◆ DOCUMENT PASSAGE:
───

And they’re saying, so if we’re not going to do this, well, what’s the point? We’re just we’re just spending this money twice. So that’s their, that’s their their logic. So, and they know that, you know, the government ultimately foots the bill for this extra burden. And that is cheaper than what we’re losing to our adversaries, right? But it’s, it’s specialized in the sense, and then what we’ve seen is, is, is the False Claims Act, right? Which is something that the, that it’s been around for a long time. The Department of Justice goes after contractors for false claims, right? Saying, Hey, I do this, right? In the past, they hadn’t typically used it for cybersecurity. But with all of this, now they’re starting to, and you can kind of Google DOJ cybersecurity claims, and you’re starting to see them going after folks for attesting to cybersecurity for saying this, right?
And I just say that because back to the advisors, this is a specialized thing. And the, the, the stick that is behind it, right? As well as the carrot, it’s a great business opportunity. Is a lot more than, than, than the ISO community, high trust for sure, which is like private, right? And some of these other ones, even SOC 2 created by AICPA, right? That’s a CPA driven, partner driven thing. Not saying those aren’t good compliance standards, they are. But,
but there’s just a different level of weight.
And I would say, unfortunately, you know, with the government, they tend to, this whole thing’s based on a national institute of standards and technology framework, right? NIST 800-171.
FADRAMP, for example, is based on NIST 800-53, right?
The government tends to trail, no secret here, right? A little bit in terms of kind of being cutting edge, right? In terms of compliance and technology. So again, for that reason, like you just have to know this stuff. And for the advisors, I would say, hey, go, go get training on this, right? There are certification courses you can do to be a certified practitioner, CMMC certified practitioner, CCP, even an auditor, even if you don’t plan to audit or you’re not working for, for a C2PO. Because that really helps to understand it. But in this new world, right? Where it’s literally a new industry being created overnight. There’s just a lot of misinformation and snake oil. And I would just say, hey, be careful, you know, to, to giving advice in this space. You know, bring in folks that know what they’re doing while you’re learning. Because, you know, three years from now, this will be a more mature industry and people will know it, right? And it’ll be, it won’t be the first time all these companies are going through assessments. But what we’re seeing in a lot of these, our C3PO side of the business is they’ll go into, and we’re even talking Fortune 500 companies here, right? That you would think would know that have the money to invest in this. And they’re finding out that they’re not ready, right? And we’ve even instituted a process now where we require a mock assessment before we’ll do the actual assessment. Because we don’t want to set our clients up for failure. And then they’re mad at us, right? We would rather say, yeah, that’s, you’re not ready.

───

◆ PROBLEM SET:
1. In the talk on cybersecurity compliance:
(a) What law does the Department of Justice use to go after contractors?
(b) Which NIST framework is the whole thing based on?
(c) What does the speaker's business now require before doing the actual assessment?
2. How would you put this sentence from the talk on cybersecurity compliance into Spanish: "And we’ve even instituted a process now where we require a mock assessment before we’ll do the actual assessment."
The listing that comes next is separate material, unrelated to the talk on cybersecurity compliance.

◆ COLLECTED MATERIAL:
───

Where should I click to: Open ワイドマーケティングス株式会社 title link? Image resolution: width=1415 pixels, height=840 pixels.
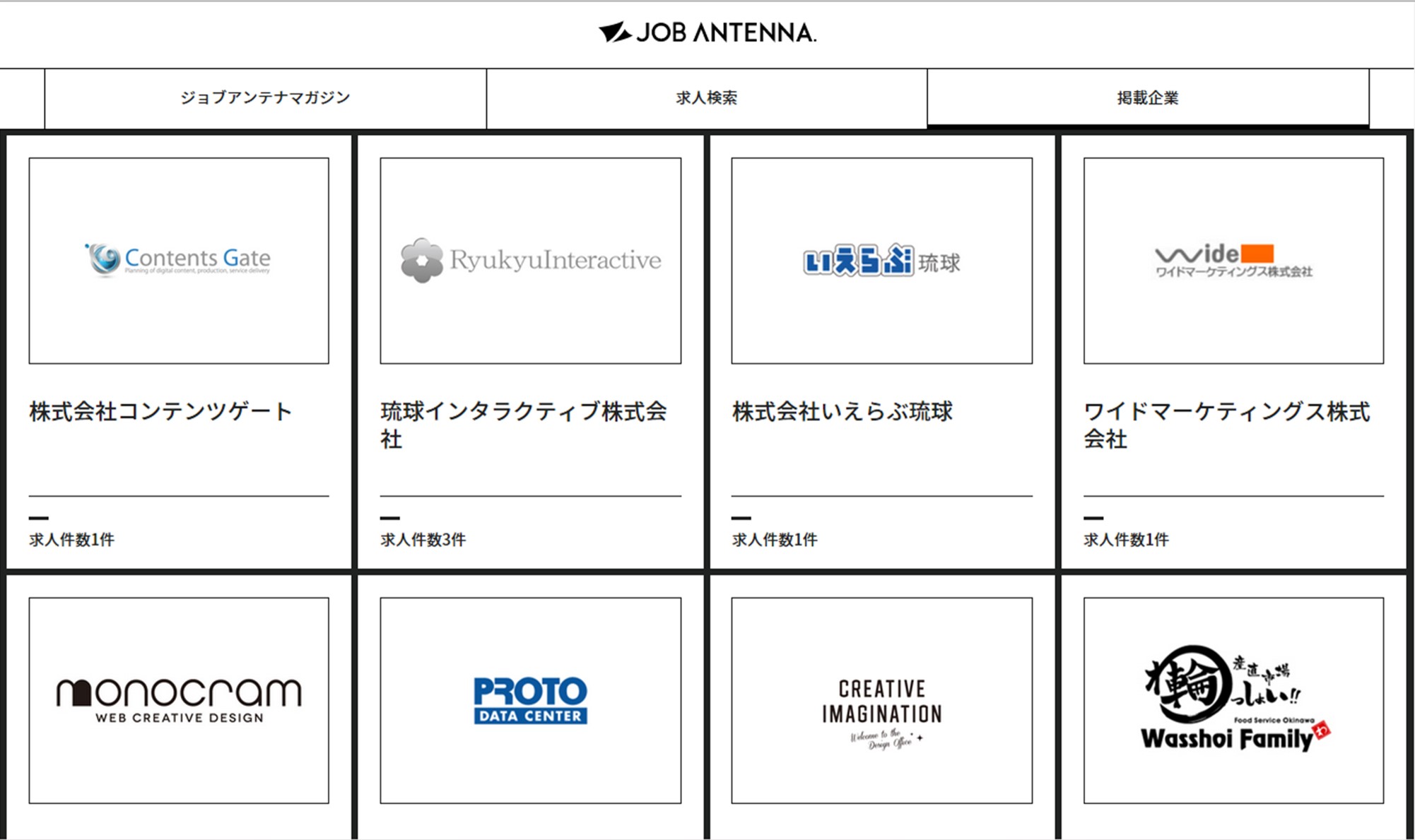(1226, 424)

───

◆ RESULTS:
1.
(a) The False Claims Act.
(b) NIST 800-171.
(c) A mock assessment.

2. Y ahora incluso hemos establecido un proceso en el que exigimos una evaluación simulada antes de realizar la evaluación real.